SOURCE EXTRACT:
World Animal Net (WAN) resources include further background information on the animal welfare movement, including: ‘What is Animal Welfare?’; ‘Ethical and Philosophical Theories’; ‘History of the Movement’; and ‘Religion’
The animal welfare movement is clearly a social change movement, as it seeks to change society’s perception and treatment of animals. However, as noted by World Animal Net in ‘The Animal Protection Movement and its Progress’, it is taking a long time to ‘come of age’ as one of the world’s great movements for social change. This section will examine some of the reasons for its protracted march towards ‘take off’ as a movement.
The animal welfare movement often views itself as somehow separate from other social change movements. However, as this course has shown, there is much to learn from other social change movements. Also, as with any similar movement, the animal welfare movement cannot be isolated from social change, politics, culture and economics. In fact, the development of the animal welfare movement is strongly connected to these areas. Also, as this is a highly altruistic concern, it is often considered necessary to tap animal welfare into other social causes that involve human needs which are ceded higher ranking/urgency by policy-makers. However, this approach should be viewed as an expedient, rather than a solution, as it will only lead to change in areas where animal welfare aligns with other (predominant) interests. Until fundamental and underlying moral values are changed to recognize the importance of animal welfare in its own right (for reasons such as animal sentience, justice, international acceptance etc.), then animal welfare will continue to lose out whenever it clashed with other human-centered interests.
The animal welfare movement is in different stages of development in different countries. Culture and historical development impact upon the status of animal welfare and the stage of the movement’s development. Culture and society also impact upon the way in which the animal welfare movement can carry out its advocacy for best impact. Religion can also impact upon attitudes towards animal welfare, hampering or advancing the cause.
There is a vast difference in the way the animal welfare movement is perceived by different organizations and individuals. Some view it as simply a compassionate welfare activity, whereas others view it as a real movement for social change: they see the underlying injustice in the way that current systems treat our fellow animals and burn with the desire the see the situation righted, not just ‘sticking plaster’ solutions applied to the existing flawed, unjust and cruel system.
In reality, the animal welfare movement is quite clearly one of the great movements for social change, although it is taking a relatively long time to ‘come of age’, and is in different stages of development in different countries. It is interesting to note that many individuals who championed causes of human welfare also campaigned against cruelty to animals (for example, William Wilberforce and others who campaigned to abolish slavery; great Victorian reformers such as Lord Shaftesbury, Jeremy Bentham and John Stuart Mill; black spokesmen such as Toussaint L'Overture of Haiti; and even Abraham Lincoln). The principle of social justice requires a developed sense of empathy; as does compassion for the plight of animals.
Our ethical foundations (especially in the West) have evolved as a human-biased morality, but the past 30+ years have brought a significant change. Both the animal rights and the Green movements have shifted the focus of attention to include the non-human world.
This perspective is, in fact, not at all new. The ancient, yet living traditions of Native Indians and Aborigines show a reverence and understanding for the natural world, which combines a respect for the sustainability of the environment with a care for the individual animal.

AIM: Could you pick up the passage on the animal welfare movement above and resume it from its last sentence?

DATA BLOCK:
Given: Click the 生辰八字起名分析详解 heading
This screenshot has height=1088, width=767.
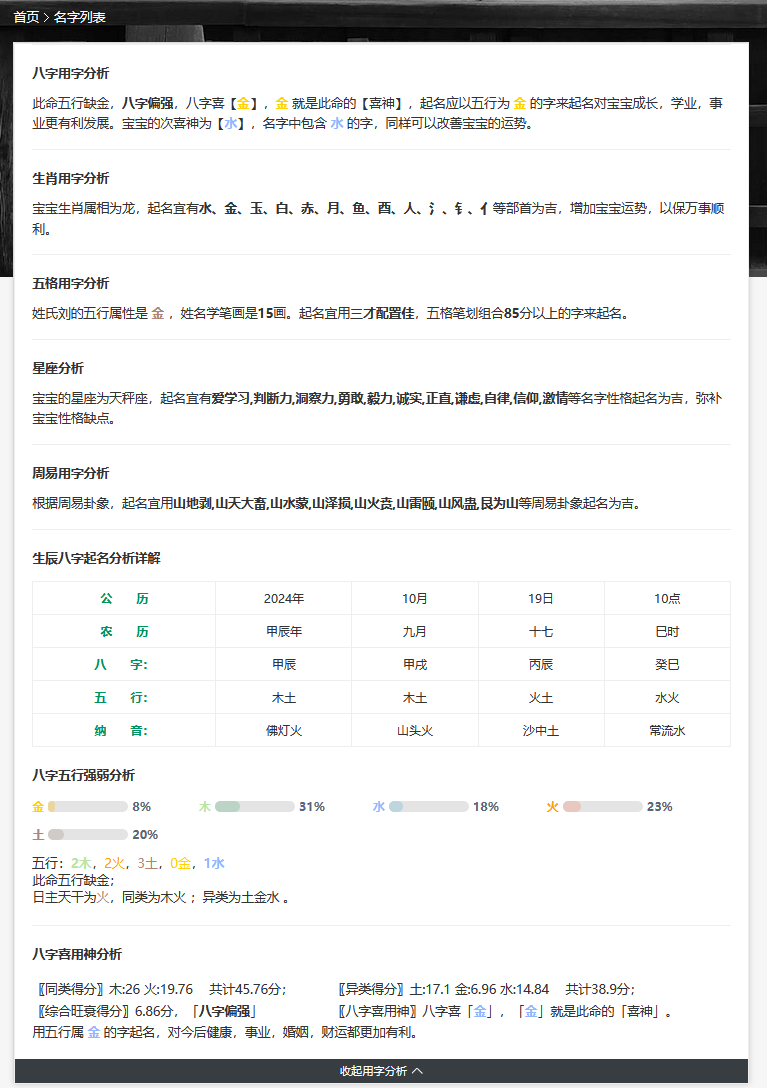Looking at the screenshot, I should click(x=96, y=558).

THE RESPONSE:
Thankfully, as with many fields of moral concern, the ethics of animal welfare have been following an evolutionary trend, and the current climate is one in which the status and well-being of animals is attracting well-deserved attention even though “exploitation of them has become been ingrained into our institutions”(Midgely). The current climate, though, is one in which leading philosophers and religious figures actively debate and write about various viewpoints on animal welfare; the media frequently highlights welfare issues; governments throughout Europe and beyond feel growing pressure from their concerned electorates in respect of animal welfare issues; consequently, parliaments (including the European Parliament) debate and legislate on animal welfare and respected fora such as the World Organization for Animal Health (OIE) and the Council of Europe (the bastion of human rights in Europe) prepare standards, conventions and recommendations covering the welfare of animals in different situations. Even organizations such as the Food and Agricultural Organization (FAO) of the United Nations and the World Bank and the International Finance Corporation (IFC), with vastly different priorities are now including animal welfare in the sphere of their activities.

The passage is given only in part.